Brick A: 0x00000000 to 0x55555555
Brick D: 0x55555556 to 0xaaaaaaaa <- optimized insertion point
Brick B: 0xaaaaaaab to 0xd5555554
Brick C: 0xd5555555 to 0xffffffff
In this case we only need to move 5/12 of all files. In a volume with millions
or even billions of files, reducing data movement by 1/6 of all files is a
pretty big improvement. In the future, DHT might use “virtual node IDs” or
multiple hash rings to make rebalancing even more efficient.
Rename Optimizations
With the file-lookup mechanisms we already have in place, it’s not necessary to
move a file from one brick to another when it’s renamed - even across
directories. It will still be found, albeit a little less efficiently. The
first client to look for it after the rename will add a linkfile, which every
other client will follow from then on. Also, every client that has found the
file once will continue to find it based on its cached location, without any
network traffic at all. Because the extra lookup cost is small, and the
movement cost might be very large, DHT renames the file “in place” on its
current brick instead (taking advantage of the fact that directories exist
everywhere).
This optimization is further extended to handle cases where renames are very
common. For example, rsync and similar tools often use a “write new then
rename” idiom in which a file “xxx” is actually written as “.xxx.1234” and then
moved into place only after its contents have been fully written. To make this
process more efficient, DHT uses a regular expression to separate the permanent
part of a file’s name (in this case “xxx”) from what is likely to be a
temporary part (the leading “.” and trailing “.1234”). That way, after the
file is renamed it will be in its correct hashed location - which it wouldn’t
be otherwise if “xxx” and “.xxx.1234” hash differently - and no linkfiles or
broadcast lookups will be necessary.
In fact, there are two regular expressions available for this purpose -
cluster.rsync-hash-regex and cluster.extra-hash-regex. As its name
implies, rsync-hash-regex defaults to the pattern that regex uses, while
extra-hash-regex can be set by the user to support a second tool using the
same temporary-file idiom.
Commit Hashes
A very recent addition to DHT’s algorithmic arsenal is intended to reduce the
number of “broadcast” lookups the it issues.
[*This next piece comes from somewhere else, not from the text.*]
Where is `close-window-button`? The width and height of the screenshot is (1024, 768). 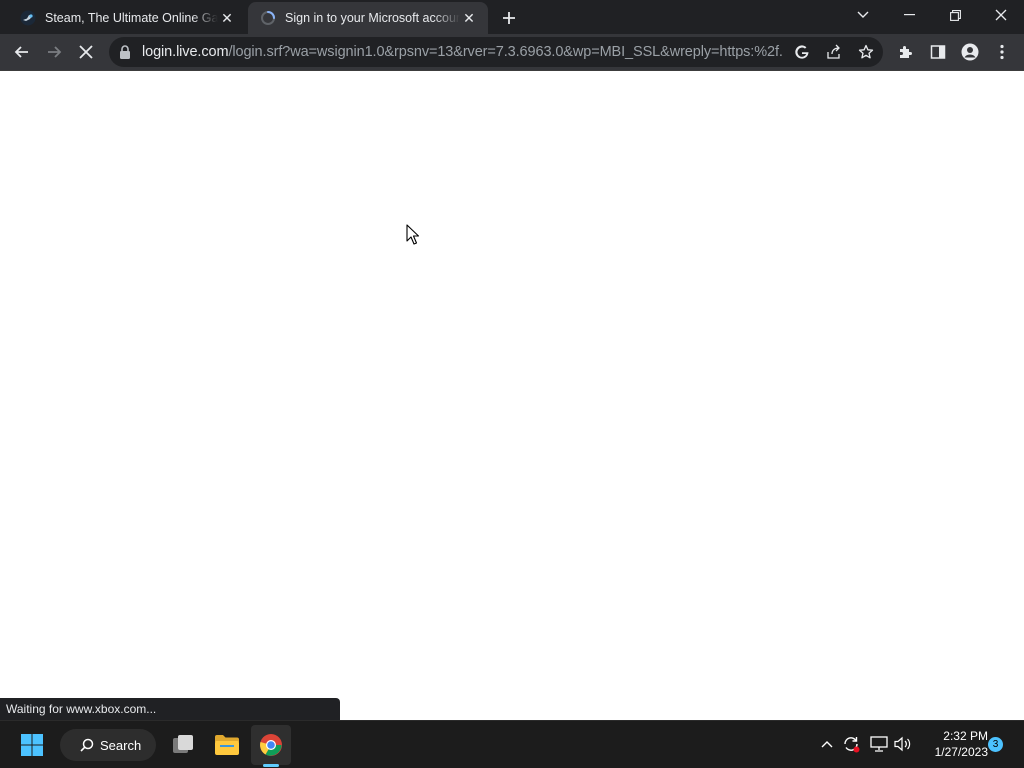
close-window-button is located at coordinates (1001, 15).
If a volume is completely in
balance, then no file could exist anywhere but at its hashed location.
Therefore, if we’ve already looked there and not found it, then looking
elsewhere would be pointless (and wasteful). The commit hash mechanism is
used to detect this case. A commit hash is assigned to a volume, and
separately to each directory, and then updated according to the following
rules.
The volume commit hash is changed whenever actions are taken that might
cause layout assignments across all directories to become invalid - i.e.
bricks being added, removed, or replaced.The directory commit hash is changed whenever actions are taken that might
cause files to be “misplaced” - e.g. when they’re renamed.The directory commit hash is set to the volume commit hash when the
directory is created, and whenever the directory is fully rebalanced so that
all files are at their hashed locations.
In other words, whenever either the volume or directory commit hash is changed
that creates a mismatch. In that case we revert to the “pessimistic”
broadcast-lookup method described earlier. However, if the two hashes match
then we can with skip the broadcast lookup and return a result immediately.
This has been observed to cause a 3x performance improvement in workloads that
involve creating many small files across many bricks.